Published on November 16, 2000

Dwight Yoakam confounds me. Here's a guy who, with very little variation, has recorded and performed the same letter-perfect honky-tonk music for well more than a decade. Fiddle, steel, keyboards, bass, electric guitar and drums, all lined up behind Yoakam with OCD-like precision, a formula that worked for Hank, Lefty, Buck, Merle, Webb, Stonewall, George -- you know the drill.

Yoakam started out a little after the Urban Cowboy stampede made the Nashville Brass think they had a shot at mainstream pop. They wiped the cow shit off their expensive ostrich cowboy boots and ran headlong at the door, ready to bust through, and suddenly found themselves, like lemmings, falling straight down 1,000 screaming feet.

Looking down at the mess were Reba, George Strait, and the Judds, the neo-traditional newcomers, but immediately behind them were Yoakam and Steve Earle, Randy Travis and Lyle Lovett, and behind them, Clint Black and Garth Brooks.

If popular music is an amusement park, surely one of the fastest and steepest roller coasters has been country music, and in the 15 or so years since Yoakam signed with Reprise Records, thousands have climbed aboard but very few have stayed on the ride.

Earle and Lovett were innovators who drew on older traditions -- still are -- but Yoakam took his precious memories of greater glories and held them tight, tighter than his trademark skinny-legged jeans. "Guitars, Cadillacs, and Hillbilly Music" was his anthem and the title track from his first record, and he has deviated from that statement by no more than a whisker ever since.

But -- and here is where it gets weird -- is this the same guy who went to live in Los Angeles, played in the same punk-roots sandbox as X and the Blasters and Los Lobos, shot off his mouth from the rooftops about the greed and decrepitude of the Nashville Suits and the record companies, and started an acting career by letting himself be whipped onstage by Sally Kirkland in a play directed by Peter Fonda?

These days, Yoakam tools around Hollywood in his black El Camino, popping into snazzy late-night L.A. eateries where the waiters know him by name. He has his own business selling biscuits on the Internet. Lately he's played cringing bullies and wide-eyed rubes in pictures like Sling Blade and Roswell, and he's anxious to finance and release his first full-length motion picture, a movie called South of Heaven, West of Hell, which no one who doesn't possess a degree in revisionist Westerns can describe. Yoakam directed, co-wrote and starred in the vicious and viciously funny film that owes as much to Alex Cox and Kenneth Anger as it does to Sam Peckinpah.

In about a month, he starts acting in a film with Nicole Kidman called The Panic Room.

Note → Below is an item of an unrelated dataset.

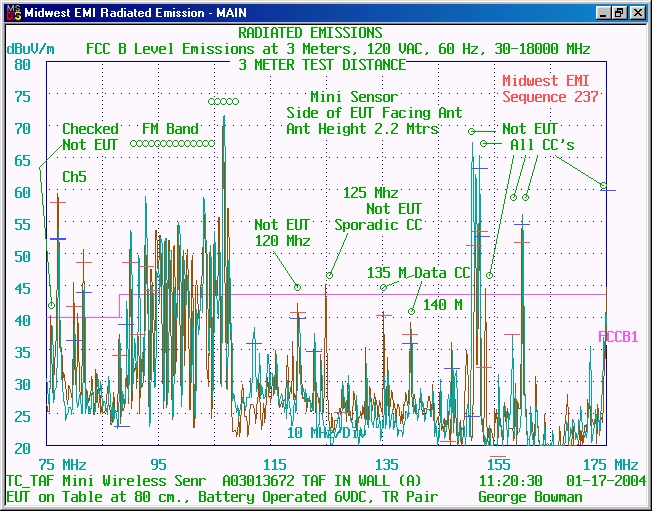Click the Ch5 marker circle on the plot
Viewport: 652px width, 511px height.
[52, 306]
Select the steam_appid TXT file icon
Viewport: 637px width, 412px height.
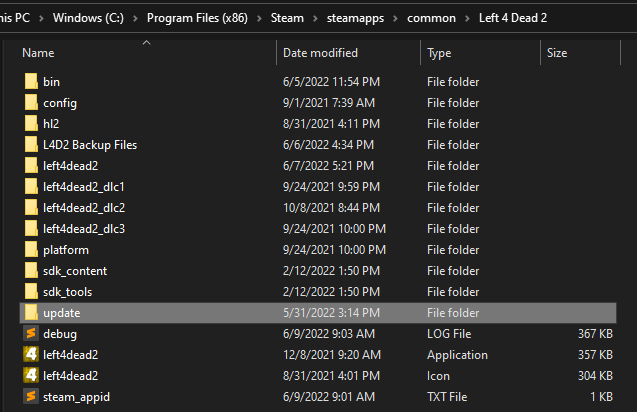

Directed by David (Seven) Fincher, Yoakam is cast as a homicidal burglar.

And yet here he is with a brand-new CD, Tomorrow's Sounds Today, which could just as easily be his third, fifth, 10th or 20th collection of original material (actually, it's his eighth, not counting live, acoustic and cover albums, Christmas discs, EPs or greatest-hits collections). There is not one hair out of place, no sense that after all this time and the change in climate in his field of choice, has he decided to, I dunno, turn into Gary Numan or Tom Jones or Chris Gaines.

If anything, Yoakam's work is even tighter. The pedal steel is more pronounced, Pete Anderson's guitar is more aggressive but every bit as stunningly precise, as is his production. There is no group or singer better fashioned to rock a backwoods bistro. It's a shame that Yoakam is too big for sawdust and barnwood and chickenwire venues because it's places like that that music like this was designed to be heard in.

Yoakam wrote most of this material while he was loafing between takes while making movies, in bits and pieces, he says, but that isn't reflected in the music.

There's a choice reggae-fied riff on "For Love's Sake" that cries for a dub version, dub-abilly, I guess you could say, and there's a fiendish 1:15 rocking fadeout to "A Place to Cry" that does a nice job of showcasing Anderson's guitar.

Buddy Holly's breathless rush informs "Dreams of Clay," and Elvis lurks just outside the building on "A World of Blue." Hiccups are optional.

Down a ways there's a nice Cajun two-stepper ("Alright, I'm Wrong") with Flaco Jimenez's accordion and Buck Owens' voice that's only marginally less spirited than the song that finishes the disc, a faux-hillbilly gospel takeoff called "I Was There."

What's most evident on the new record is Yoakam's exuberance, how much he seems to continue to enjoy making the same music he's been making, in spite of how much his, and our, world has changed over time.